INTERVIEW: Mud, Sweat and Runners speak to René Borg

INTERVIEW: Mud, Sweat and Runners speak to René Borg

Wicklow-based mountain running group “Mud, Sweat and Runners” spoke to CE co-founder and coach René Borg in a nice “off-the-cuff” interview. To see what he thinks about running, gels and red wine read on!


Mud, sweat and runners interview with René Borg


Q: When did you 1st start to run & why?

A: I first ran with my father, in a sport called Radio Orienteering, from about the age of 5. But it was only once per week and apart from that I was a disaster at sport – my PE teacher thought I had a motor-skill handicap so I love the irony of know being a teacher of movement!
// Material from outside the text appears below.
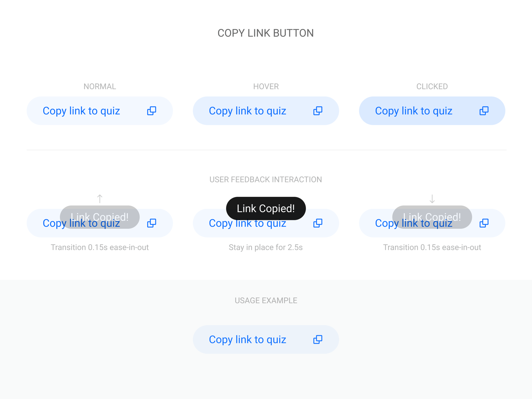The width and height of the screenshot is (532, 399).
Task: Click the copy icon in the Clicked state button
Action: click(x=484, y=111)
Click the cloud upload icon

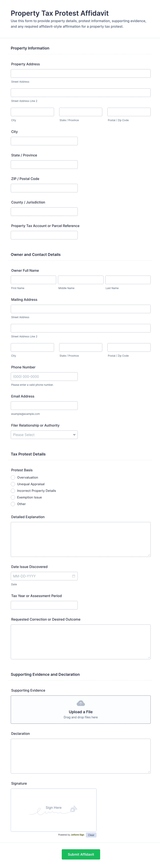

I did about 3 weekly runs on/off as a student to sweat out the constant boozing that was part and parcel of Danish life. We began at 13, so not the healthiest life for a teenager. I began running in earnest at Lugnacoille 2006 (my first mountain race) and was hooked after that despite twisting my ankle and DNFing.


Q: Do you remember your 1st ever race & how did you get on?

Not a natural runner
Not a natural runner: René in 2009 showcasing very poor running technique - stiff knee, heel-strike, unnecessary rear leg extension and other inefficencies!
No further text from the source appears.